**REQUIRED WORK**: Every line from the one with "Image resolution: width=1366" through the end of the entries below must be retyped exactly, and only those lines. The pictures are not part of the copy.

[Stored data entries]
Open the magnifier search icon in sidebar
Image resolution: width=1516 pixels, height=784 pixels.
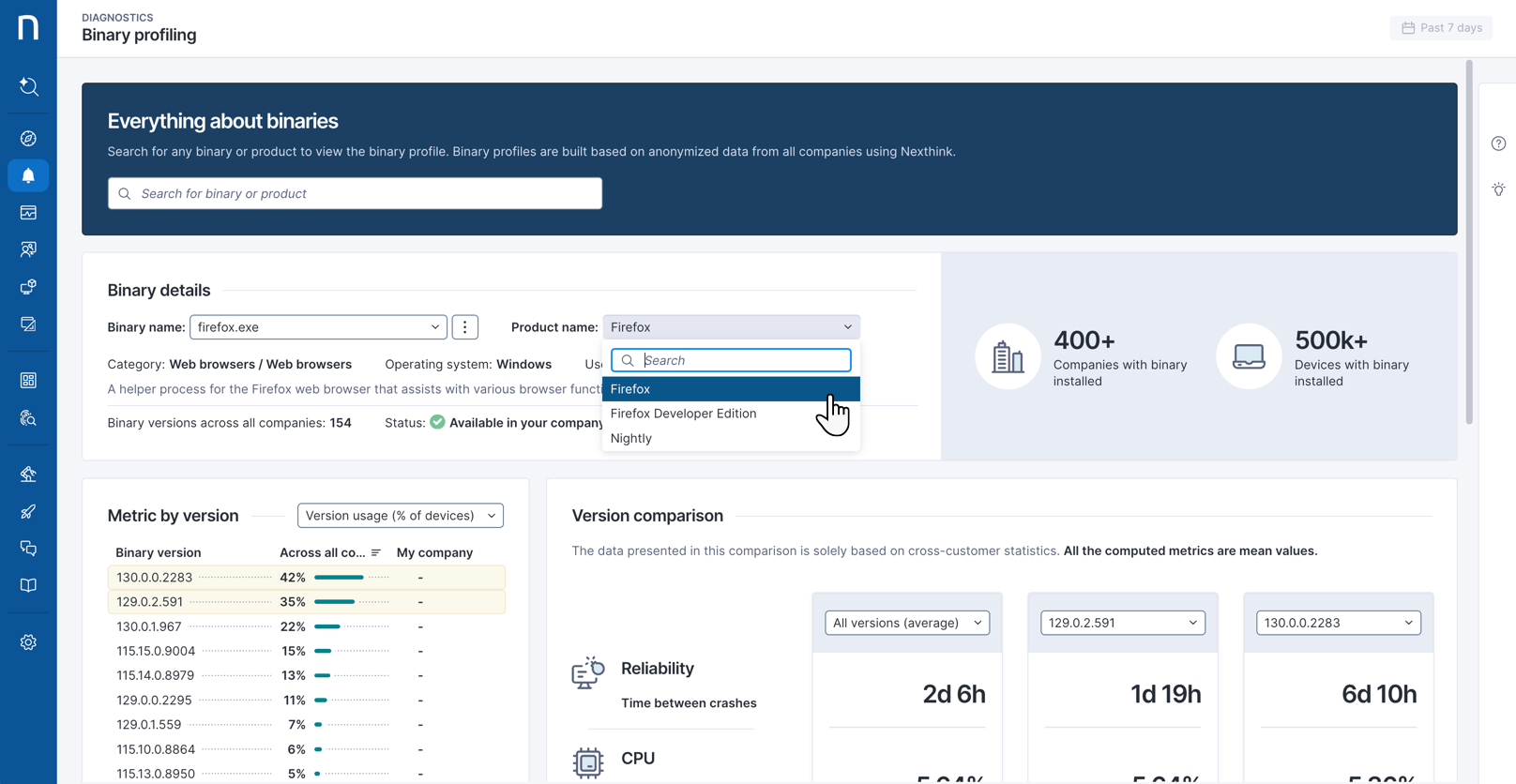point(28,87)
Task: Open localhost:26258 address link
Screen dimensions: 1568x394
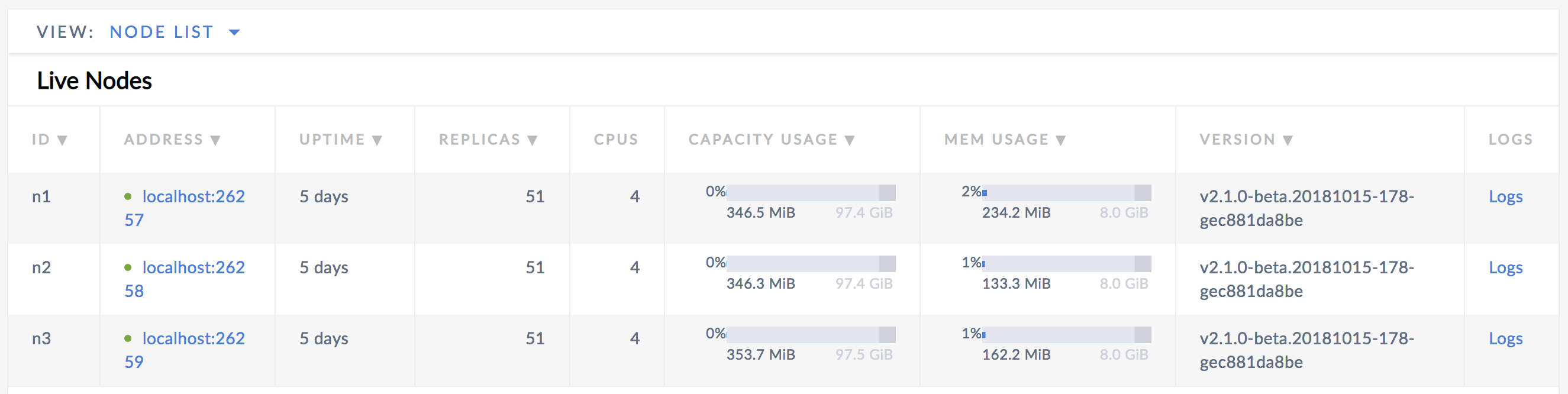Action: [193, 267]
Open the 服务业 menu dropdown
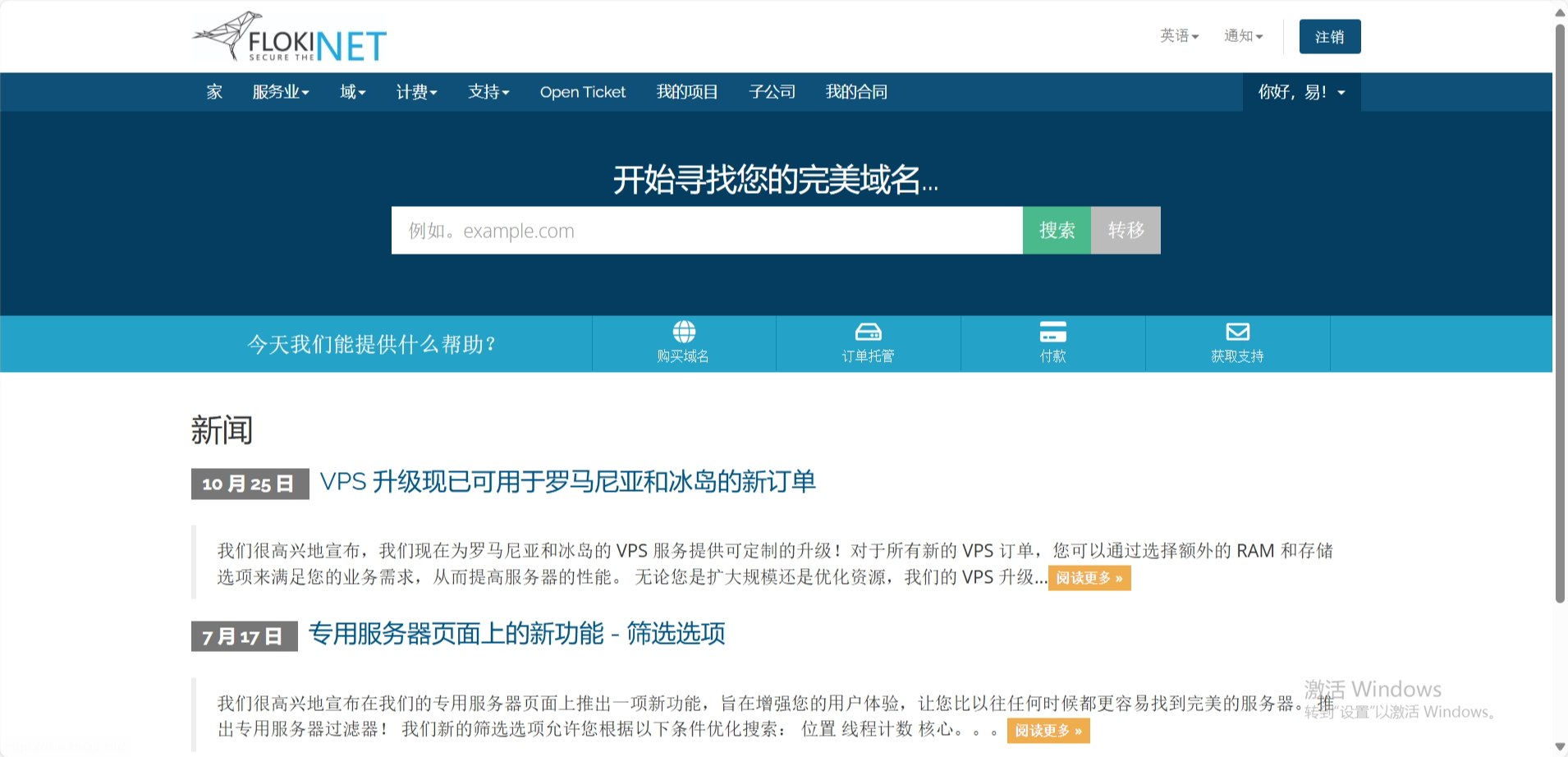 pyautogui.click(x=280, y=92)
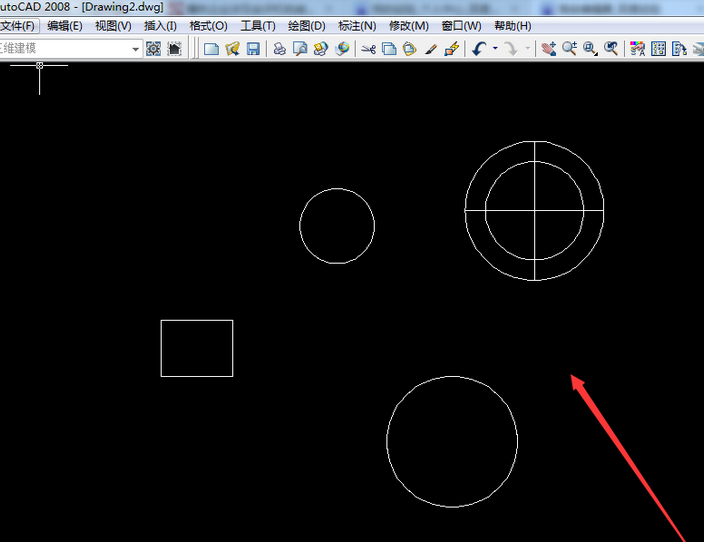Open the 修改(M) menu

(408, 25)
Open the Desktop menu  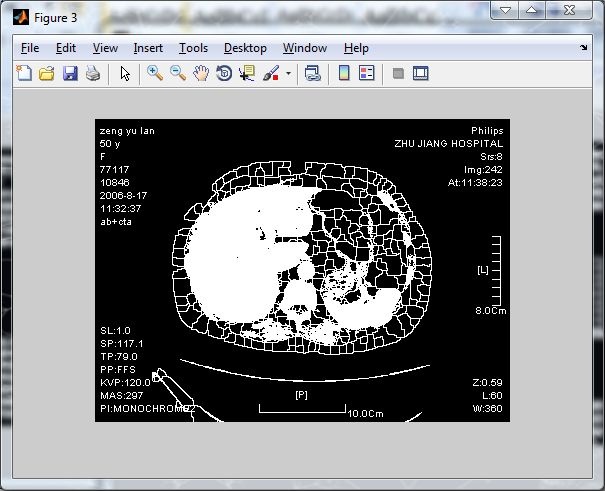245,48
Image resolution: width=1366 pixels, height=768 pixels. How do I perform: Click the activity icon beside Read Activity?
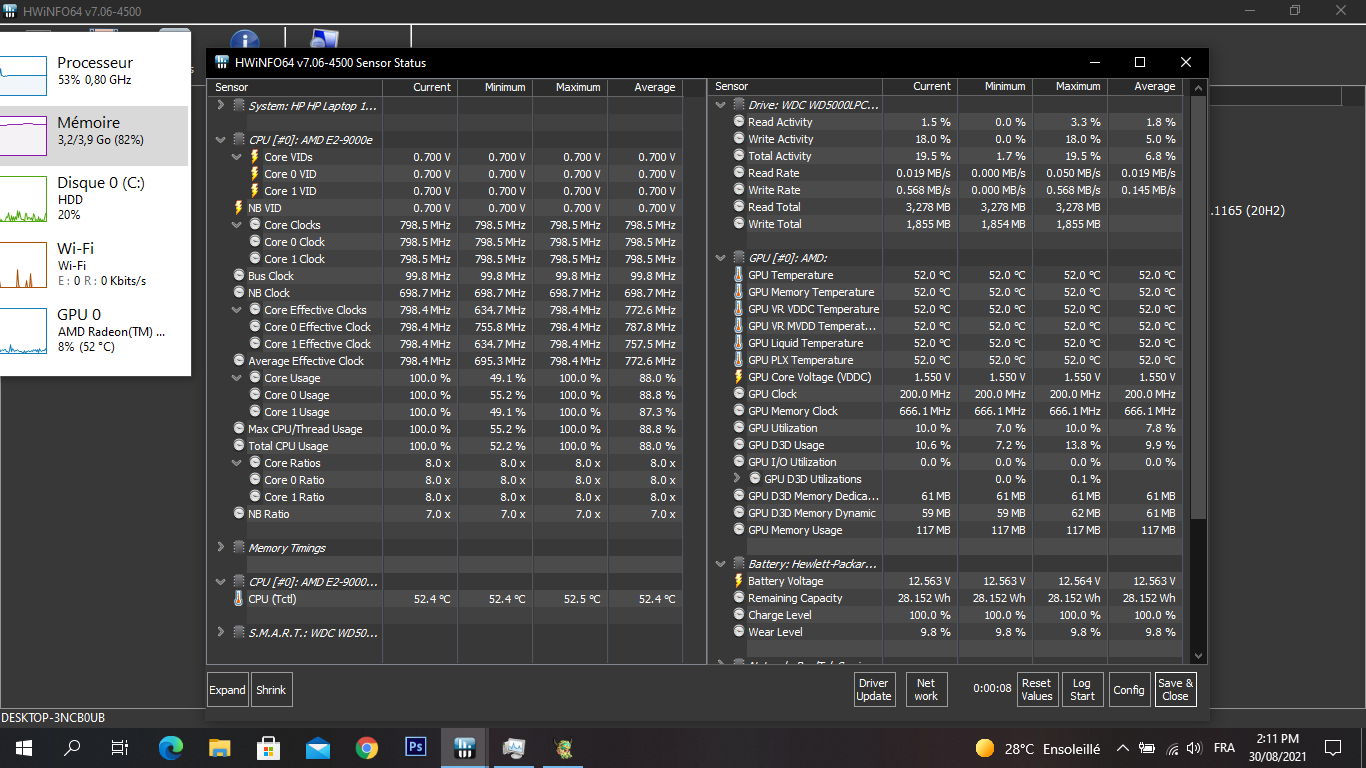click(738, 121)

**RESPONSE AREA**:
Image resolution: width=1366 pixels, height=768 pixels. How do I perform: Click the activity icon beside Read Activity?
click(738, 121)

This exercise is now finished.